=== Exercise aim ===
Which of the lines in the data mention the string "Switch"? List them all.

=== Task material ===
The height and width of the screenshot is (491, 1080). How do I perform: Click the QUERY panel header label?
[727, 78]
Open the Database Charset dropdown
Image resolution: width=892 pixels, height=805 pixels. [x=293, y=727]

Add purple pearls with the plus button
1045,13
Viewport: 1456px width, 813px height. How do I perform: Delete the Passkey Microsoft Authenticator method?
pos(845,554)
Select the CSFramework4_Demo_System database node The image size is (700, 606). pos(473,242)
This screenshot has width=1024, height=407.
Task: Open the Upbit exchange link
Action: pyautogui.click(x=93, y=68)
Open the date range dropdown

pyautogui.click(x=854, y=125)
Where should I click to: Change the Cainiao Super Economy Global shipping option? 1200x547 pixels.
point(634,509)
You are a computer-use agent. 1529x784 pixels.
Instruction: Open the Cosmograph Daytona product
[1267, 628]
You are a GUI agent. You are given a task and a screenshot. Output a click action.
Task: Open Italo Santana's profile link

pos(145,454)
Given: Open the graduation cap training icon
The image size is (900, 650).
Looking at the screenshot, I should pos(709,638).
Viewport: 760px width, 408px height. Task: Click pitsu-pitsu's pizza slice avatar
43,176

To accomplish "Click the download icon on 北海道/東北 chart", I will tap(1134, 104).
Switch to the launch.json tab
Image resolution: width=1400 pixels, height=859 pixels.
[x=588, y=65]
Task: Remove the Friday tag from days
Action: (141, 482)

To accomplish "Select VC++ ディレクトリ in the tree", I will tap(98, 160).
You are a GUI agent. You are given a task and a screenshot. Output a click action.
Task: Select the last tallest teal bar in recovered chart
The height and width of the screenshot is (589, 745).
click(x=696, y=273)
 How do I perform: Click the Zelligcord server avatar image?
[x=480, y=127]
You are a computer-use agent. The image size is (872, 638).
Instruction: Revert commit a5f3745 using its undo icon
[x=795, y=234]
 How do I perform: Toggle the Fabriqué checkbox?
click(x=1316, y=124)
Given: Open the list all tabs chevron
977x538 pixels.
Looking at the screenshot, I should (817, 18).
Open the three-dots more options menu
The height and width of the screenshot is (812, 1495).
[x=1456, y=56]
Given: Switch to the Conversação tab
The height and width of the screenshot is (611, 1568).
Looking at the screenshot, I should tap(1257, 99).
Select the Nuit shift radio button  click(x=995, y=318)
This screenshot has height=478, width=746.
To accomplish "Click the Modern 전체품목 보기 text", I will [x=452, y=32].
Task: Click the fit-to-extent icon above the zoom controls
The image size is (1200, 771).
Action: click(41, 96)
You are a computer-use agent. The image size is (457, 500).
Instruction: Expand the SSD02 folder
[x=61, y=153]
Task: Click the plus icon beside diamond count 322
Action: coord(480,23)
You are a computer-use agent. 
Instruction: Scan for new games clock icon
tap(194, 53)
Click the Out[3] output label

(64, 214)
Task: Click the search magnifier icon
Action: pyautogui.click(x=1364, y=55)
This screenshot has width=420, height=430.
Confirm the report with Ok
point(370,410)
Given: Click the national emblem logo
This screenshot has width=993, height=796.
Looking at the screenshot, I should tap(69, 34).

=== Response to this task ===
Switch to the launch.json tab
Given: Switch to the Conversação tab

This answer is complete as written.